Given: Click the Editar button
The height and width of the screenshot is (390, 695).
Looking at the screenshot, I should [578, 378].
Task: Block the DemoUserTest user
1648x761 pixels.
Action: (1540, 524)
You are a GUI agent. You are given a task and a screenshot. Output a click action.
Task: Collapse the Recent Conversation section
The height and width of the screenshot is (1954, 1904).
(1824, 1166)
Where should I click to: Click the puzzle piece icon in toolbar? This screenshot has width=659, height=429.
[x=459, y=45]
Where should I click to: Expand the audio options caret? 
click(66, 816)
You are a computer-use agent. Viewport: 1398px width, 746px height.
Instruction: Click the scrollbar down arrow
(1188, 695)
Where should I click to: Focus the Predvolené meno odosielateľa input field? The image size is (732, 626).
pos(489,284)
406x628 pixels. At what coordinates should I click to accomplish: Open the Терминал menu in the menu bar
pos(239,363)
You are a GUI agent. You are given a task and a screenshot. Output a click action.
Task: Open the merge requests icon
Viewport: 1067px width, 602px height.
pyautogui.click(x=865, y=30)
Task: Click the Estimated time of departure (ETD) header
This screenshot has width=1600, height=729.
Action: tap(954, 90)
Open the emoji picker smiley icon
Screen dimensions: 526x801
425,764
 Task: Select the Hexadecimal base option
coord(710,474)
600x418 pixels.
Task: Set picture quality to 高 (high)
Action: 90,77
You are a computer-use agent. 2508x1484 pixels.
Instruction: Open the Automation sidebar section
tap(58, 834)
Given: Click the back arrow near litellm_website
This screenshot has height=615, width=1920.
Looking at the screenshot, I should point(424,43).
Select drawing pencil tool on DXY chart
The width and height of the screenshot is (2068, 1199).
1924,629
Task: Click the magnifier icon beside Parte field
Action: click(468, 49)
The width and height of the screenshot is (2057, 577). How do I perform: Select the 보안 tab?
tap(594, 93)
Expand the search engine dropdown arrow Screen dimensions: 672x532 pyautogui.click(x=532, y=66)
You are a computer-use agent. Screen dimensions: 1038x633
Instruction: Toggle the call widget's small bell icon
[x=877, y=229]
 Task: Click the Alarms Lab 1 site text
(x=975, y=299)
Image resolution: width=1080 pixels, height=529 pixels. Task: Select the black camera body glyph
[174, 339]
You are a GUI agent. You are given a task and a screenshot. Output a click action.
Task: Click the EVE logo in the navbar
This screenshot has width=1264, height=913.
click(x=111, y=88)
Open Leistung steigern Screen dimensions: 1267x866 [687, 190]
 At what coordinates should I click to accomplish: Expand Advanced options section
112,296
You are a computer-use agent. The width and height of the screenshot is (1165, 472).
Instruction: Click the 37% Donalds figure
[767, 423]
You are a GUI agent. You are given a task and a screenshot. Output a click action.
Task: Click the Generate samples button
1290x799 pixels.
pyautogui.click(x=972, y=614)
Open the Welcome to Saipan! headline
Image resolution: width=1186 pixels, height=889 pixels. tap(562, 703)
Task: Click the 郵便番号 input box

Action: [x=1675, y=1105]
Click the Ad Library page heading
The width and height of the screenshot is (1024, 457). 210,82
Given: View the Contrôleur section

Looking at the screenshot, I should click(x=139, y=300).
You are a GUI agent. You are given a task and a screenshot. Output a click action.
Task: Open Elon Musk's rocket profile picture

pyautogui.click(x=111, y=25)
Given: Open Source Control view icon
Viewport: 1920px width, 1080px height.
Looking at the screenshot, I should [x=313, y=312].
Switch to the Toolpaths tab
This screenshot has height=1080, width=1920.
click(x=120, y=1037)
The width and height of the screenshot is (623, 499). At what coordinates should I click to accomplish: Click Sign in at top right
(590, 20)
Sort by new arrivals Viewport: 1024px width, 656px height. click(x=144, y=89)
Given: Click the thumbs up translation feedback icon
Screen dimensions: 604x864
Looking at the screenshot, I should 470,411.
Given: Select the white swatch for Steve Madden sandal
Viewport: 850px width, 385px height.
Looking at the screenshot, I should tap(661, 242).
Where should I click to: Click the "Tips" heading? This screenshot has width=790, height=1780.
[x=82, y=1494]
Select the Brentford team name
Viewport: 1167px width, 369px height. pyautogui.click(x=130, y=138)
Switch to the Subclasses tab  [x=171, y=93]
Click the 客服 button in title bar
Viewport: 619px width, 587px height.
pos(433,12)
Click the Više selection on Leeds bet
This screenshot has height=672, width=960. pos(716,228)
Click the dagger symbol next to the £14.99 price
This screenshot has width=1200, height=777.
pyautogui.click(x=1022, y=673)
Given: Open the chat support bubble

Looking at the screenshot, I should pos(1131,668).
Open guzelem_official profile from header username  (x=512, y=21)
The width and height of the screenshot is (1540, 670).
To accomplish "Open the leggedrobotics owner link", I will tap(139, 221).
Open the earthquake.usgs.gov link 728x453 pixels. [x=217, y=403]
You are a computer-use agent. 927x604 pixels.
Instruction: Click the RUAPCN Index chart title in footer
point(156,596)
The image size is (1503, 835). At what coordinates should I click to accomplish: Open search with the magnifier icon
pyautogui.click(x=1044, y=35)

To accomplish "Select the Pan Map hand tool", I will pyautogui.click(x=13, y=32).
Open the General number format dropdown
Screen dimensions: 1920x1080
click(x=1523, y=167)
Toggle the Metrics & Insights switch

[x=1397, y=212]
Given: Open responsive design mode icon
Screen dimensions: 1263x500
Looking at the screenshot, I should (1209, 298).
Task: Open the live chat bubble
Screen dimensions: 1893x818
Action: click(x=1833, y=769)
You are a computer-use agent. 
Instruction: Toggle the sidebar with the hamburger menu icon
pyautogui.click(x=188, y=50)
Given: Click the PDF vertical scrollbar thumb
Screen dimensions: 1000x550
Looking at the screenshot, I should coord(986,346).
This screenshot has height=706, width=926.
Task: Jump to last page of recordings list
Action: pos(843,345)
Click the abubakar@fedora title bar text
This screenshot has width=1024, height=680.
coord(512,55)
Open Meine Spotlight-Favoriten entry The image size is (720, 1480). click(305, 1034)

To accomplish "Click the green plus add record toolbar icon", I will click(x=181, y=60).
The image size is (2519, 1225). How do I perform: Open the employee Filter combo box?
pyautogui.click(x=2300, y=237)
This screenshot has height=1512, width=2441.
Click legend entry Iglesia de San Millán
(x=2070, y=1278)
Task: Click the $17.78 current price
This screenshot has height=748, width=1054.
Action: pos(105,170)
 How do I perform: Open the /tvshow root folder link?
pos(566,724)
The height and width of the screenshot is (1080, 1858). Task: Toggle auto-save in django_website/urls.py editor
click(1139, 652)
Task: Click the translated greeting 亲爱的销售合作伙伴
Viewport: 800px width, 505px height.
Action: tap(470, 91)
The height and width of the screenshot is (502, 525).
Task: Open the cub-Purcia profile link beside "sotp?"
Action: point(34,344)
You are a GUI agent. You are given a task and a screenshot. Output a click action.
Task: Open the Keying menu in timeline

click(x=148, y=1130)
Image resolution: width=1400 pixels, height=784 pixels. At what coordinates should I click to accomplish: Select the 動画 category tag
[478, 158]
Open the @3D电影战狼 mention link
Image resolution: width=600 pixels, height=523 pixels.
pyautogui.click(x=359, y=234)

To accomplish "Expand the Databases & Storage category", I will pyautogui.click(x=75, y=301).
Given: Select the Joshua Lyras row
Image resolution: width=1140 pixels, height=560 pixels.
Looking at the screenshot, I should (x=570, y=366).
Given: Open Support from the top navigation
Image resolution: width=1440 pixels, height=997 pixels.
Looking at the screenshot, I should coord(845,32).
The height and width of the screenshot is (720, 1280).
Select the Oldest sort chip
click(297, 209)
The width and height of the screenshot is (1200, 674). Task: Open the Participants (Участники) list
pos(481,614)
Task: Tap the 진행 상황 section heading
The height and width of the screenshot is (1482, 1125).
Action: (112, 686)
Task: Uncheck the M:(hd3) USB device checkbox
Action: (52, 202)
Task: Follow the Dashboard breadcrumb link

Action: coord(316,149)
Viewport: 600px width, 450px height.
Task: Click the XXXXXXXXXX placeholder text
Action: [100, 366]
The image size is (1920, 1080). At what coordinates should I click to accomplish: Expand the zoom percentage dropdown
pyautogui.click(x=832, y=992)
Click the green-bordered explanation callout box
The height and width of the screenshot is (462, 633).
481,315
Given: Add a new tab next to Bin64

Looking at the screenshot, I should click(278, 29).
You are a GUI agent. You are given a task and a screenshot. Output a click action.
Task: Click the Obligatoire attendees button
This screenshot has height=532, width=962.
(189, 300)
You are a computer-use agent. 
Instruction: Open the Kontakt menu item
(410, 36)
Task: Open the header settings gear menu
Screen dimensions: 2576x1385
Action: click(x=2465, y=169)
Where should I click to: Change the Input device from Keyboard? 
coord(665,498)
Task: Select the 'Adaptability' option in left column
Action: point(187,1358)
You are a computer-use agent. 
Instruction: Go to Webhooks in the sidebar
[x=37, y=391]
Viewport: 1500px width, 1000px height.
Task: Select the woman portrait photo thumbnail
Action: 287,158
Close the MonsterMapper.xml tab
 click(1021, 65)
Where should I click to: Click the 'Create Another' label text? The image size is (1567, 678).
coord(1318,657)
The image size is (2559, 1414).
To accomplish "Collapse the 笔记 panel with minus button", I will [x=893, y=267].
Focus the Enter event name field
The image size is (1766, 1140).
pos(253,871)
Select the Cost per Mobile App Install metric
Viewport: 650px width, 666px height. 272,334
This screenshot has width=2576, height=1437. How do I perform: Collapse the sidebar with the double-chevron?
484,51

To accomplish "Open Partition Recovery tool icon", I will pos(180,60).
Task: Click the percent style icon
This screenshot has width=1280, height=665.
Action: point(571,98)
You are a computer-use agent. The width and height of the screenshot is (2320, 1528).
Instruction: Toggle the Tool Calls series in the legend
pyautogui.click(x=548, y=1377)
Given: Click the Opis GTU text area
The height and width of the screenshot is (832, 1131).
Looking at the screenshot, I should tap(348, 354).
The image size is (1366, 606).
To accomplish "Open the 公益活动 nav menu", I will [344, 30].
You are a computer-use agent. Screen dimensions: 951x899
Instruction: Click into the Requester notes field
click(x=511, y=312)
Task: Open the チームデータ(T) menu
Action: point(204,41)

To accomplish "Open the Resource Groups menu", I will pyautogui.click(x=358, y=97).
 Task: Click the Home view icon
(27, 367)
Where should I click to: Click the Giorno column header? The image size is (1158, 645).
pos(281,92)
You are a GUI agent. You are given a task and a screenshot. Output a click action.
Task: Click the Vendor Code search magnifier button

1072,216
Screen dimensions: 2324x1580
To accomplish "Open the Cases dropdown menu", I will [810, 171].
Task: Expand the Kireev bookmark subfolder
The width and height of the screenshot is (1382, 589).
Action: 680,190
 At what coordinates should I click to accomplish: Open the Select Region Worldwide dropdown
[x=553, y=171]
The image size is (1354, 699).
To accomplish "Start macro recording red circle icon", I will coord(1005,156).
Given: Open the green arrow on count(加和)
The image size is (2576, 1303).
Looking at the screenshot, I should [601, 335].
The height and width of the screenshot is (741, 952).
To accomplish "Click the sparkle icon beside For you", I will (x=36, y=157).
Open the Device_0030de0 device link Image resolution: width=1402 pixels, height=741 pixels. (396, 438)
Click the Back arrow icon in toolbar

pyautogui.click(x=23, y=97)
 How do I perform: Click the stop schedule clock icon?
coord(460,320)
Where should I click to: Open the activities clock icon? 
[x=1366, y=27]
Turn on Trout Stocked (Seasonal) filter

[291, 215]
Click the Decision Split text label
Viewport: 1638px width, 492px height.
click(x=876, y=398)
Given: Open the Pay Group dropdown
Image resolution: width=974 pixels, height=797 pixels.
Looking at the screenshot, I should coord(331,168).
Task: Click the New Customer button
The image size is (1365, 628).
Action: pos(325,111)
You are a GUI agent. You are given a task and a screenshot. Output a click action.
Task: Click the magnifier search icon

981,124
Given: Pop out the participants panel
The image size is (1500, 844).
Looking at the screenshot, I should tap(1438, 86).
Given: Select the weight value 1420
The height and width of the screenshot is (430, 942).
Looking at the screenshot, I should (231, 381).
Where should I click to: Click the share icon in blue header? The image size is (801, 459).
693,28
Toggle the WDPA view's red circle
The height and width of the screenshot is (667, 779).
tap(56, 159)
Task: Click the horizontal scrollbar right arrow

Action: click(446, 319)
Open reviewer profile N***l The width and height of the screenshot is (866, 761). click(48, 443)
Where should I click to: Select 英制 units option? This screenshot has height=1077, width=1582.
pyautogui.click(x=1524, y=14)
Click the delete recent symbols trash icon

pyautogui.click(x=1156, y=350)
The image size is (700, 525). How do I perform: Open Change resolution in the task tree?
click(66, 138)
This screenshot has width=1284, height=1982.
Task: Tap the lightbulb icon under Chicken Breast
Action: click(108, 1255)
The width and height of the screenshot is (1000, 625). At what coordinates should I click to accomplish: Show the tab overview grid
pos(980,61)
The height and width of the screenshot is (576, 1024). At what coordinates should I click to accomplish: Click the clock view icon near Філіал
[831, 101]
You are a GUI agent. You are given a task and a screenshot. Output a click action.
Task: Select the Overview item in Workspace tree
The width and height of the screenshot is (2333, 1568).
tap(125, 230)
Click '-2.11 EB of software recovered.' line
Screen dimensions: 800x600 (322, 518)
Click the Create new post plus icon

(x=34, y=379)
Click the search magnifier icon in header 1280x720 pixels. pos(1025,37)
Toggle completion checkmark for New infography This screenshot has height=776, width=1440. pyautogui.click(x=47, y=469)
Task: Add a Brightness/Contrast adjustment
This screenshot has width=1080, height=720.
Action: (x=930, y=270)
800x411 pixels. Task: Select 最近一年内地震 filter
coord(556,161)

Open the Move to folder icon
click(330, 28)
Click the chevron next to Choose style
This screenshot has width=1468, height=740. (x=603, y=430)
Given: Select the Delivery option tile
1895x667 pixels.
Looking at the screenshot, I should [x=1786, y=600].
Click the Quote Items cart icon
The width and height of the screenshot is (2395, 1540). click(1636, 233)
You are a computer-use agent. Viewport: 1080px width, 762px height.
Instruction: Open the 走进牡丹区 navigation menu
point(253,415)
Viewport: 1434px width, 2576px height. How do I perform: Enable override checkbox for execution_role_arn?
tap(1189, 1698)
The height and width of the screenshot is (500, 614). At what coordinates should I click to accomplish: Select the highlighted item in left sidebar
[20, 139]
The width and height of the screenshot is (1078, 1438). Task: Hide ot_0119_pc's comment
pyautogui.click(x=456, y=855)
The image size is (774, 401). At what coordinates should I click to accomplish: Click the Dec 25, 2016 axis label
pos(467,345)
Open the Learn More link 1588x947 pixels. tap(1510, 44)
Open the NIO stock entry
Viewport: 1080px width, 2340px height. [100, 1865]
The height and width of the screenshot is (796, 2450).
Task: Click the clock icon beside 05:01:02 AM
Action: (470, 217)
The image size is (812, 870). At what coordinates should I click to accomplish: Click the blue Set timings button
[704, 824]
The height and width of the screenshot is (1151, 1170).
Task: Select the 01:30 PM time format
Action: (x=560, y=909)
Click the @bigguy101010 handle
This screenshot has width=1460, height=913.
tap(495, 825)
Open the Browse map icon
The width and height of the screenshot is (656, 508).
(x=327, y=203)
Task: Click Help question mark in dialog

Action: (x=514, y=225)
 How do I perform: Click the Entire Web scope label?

* * *

* INSTRUCTIONS TO FOLLOW:
Return the data verbatim from the line with "Open Leistung steigern" to the line with "pyautogui.click(x=111, y=25)", both lines included.

* TASK SOLUTION:
Open Leistung steigern Screen dimensions: 1267x866 [687, 190]
 At what coordinates should I click to accomplish: Expand Advanced options section
112,296
You are a computer-use agent. The width and height of the screenshot is (1165, 472).
Instruction: Click the 37% Donalds figure
[767, 423]
You are a GUI agent. You are given a task and a screenshot. Output a click action.
Task: Click the Generate samples button
1290x799 pixels.
pyautogui.click(x=972, y=614)
Open the Welcome to Saipan! headline
Image resolution: width=1186 pixels, height=889 pixels. tap(562, 703)
Task: Click the 郵便番号 input box

Action: [x=1675, y=1105]
Click the Ad Library page heading
The width and height of the screenshot is (1024, 457). 210,82
Given: View the Contrôleur section

Looking at the screenshot, I should click(x=139, y=300).
You are a GUI agent. You are given a task and a screenshot. Output a click action.
Task: Open Elon Musk's rocket profile picture

pyautogui.click(x=111, y=25)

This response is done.